Back over to the brokerage now, where Margaret's returning to her desk, where her co-worker tells her Bennett just buzzed and she's on. Margaret retrieves a wedding ring from her desk and slips it on before heading into Bennett's office.
It's in there that she delivers the same message about Mr. Bennett needing to get ready for his meeting with the Cunard people. This time, however, the mark has his back to us and didn't even look around when Margaret came in, which is conspicuous enough so that we already know we're going to know this person is when he eventually does turn around, which he does when Bennett introduces him as "Abe Redstone.' It's Arnold Rothstein, and Margaret visibly falters at the sight of him, and can't even finish saying it's a pleasure to make his acquaintance. He maintains his composure much better, even playing along, all "Mrs.… Rowan, was it?" He's much more adept at the improvisation and as he gets up, takes her hand and says he has the distinct impression that they've met. She couldn't look more obviously lying as she says she's sure he's mistaken. Then he comes up with something: gloves! "You attended to me at Best and Company. Finer men's accessories?" Again, Margaret fails to oblige him and says she's never worked there, so he gives up and says, "My mistake."

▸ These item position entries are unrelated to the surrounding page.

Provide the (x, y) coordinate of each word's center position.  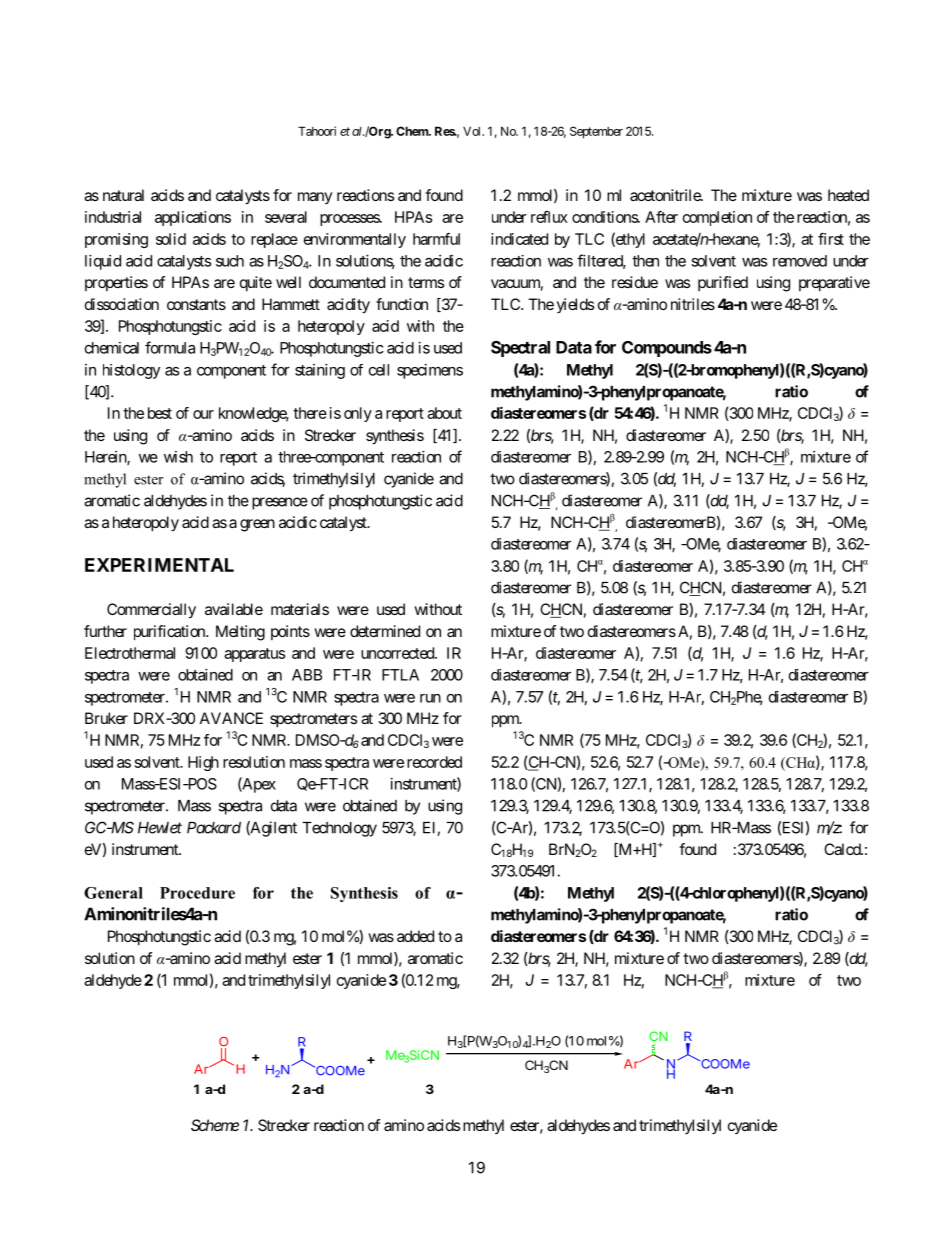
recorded (434, 762)
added (415, 936)
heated (848, 195)
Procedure (197, 893)
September (596, 132)
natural (123, 195)
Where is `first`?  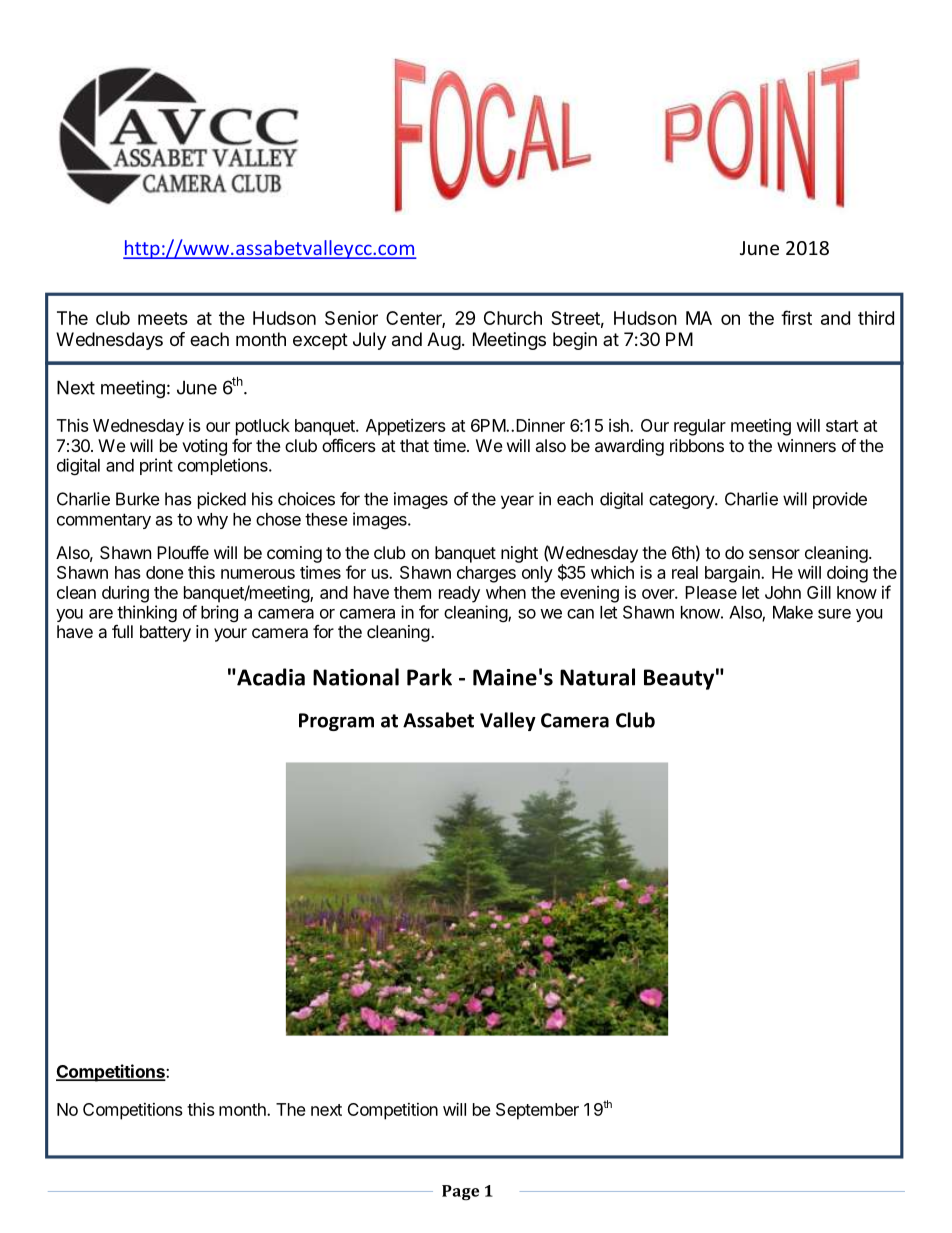
first is located at coordinates (796, 317).
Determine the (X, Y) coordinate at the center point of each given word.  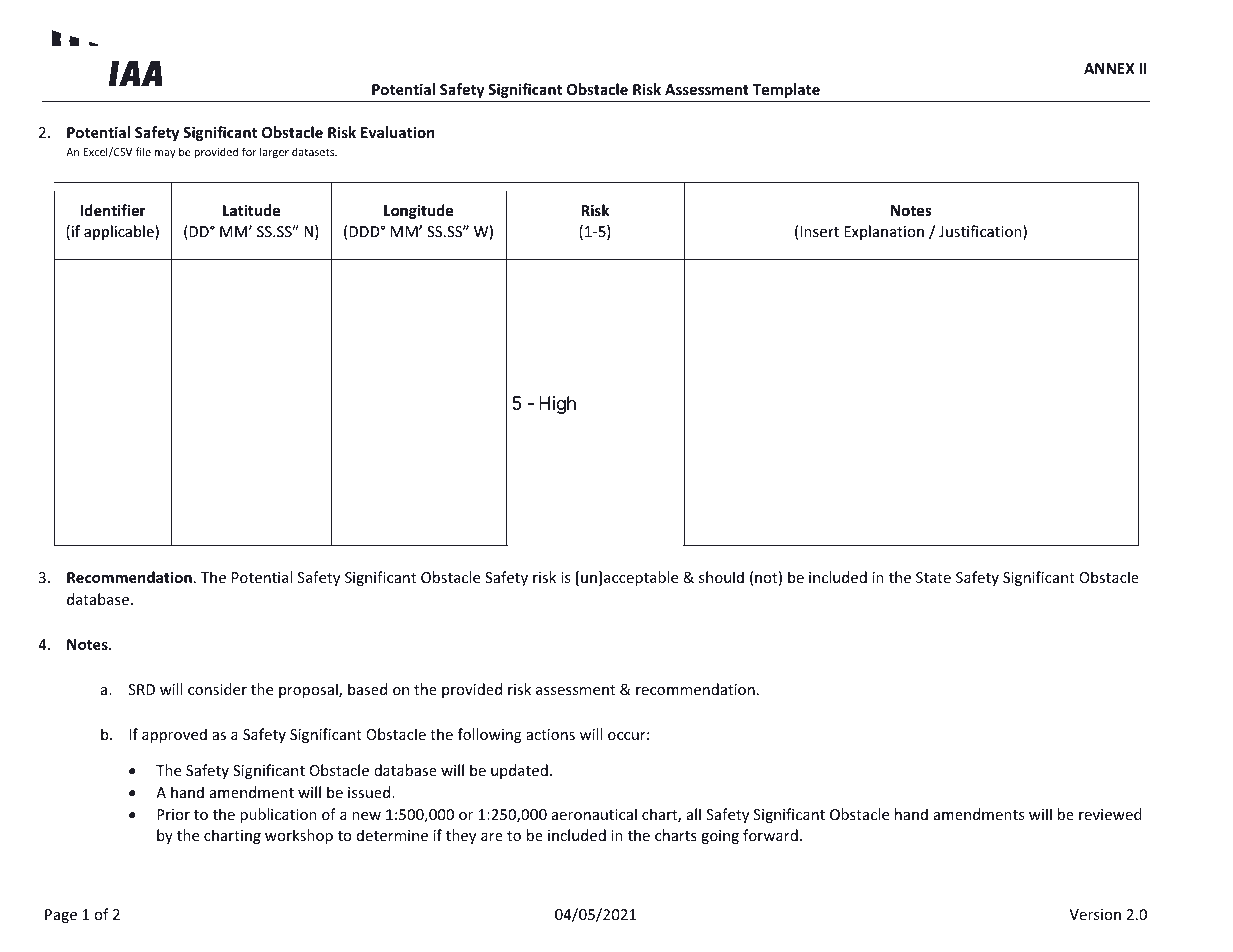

So Bennett attempts to get the Anaconda con back on track, and explains he was just telling "Redstone" that he advised her husband to get into Anaconda, except now Margaret has lost her ability to follow a script too, especially when Rothstein is asking questions like, "And what does your husband do? (Answer: sells railroad equipment). Margaret's all, "Yeah, hubby bought in", and Bennett tries to steer things back to the "Didn't you talk him out of it?" routine. Margaret lamely is all, "Oh yeah, we lost everything thanks to not buying into Anaconda" and then excuses herself, saying she's not feeling well. The men watch her leave, and Rothstein turns to Bennett after she's gone. "Nervous type," he says.
At the Onyx Club, Chalky meets with Narcisse to give the good doctor his cut, which is envelope full of a good chunk of change. It's been a good week, says Chalky, which Narcisse interprets to mean Daughter Maitland has been a success. "She all right," says Chalky, noncommittally, and Purnsley says from behind Chalky that she's putting asses in the seats. Before Purnsley can completely destroy his bargaining position, Chalky figures he'd better get to it, and says he wants to extend Daughter's run. Narcisse says it's impossible, because she's committed to appear in Louisville next weekend. Chalky suggests Louisville find someone else, so the bargaining begins. Narcisse isn't overly enamored of Chalky's initial offering, which is the whisky he already offered, and counters with the permission to open a chapter of his negro improvement club on the North Side. What with its lofty goals and congenial-sounding activities like the "free exchange of ideas," Chalky's hard-pressed to come up with a reason to say no, and he even looks to Purnsley, who kind of shrugs. "The good people of Louisville will do without her another month," says Narcisse.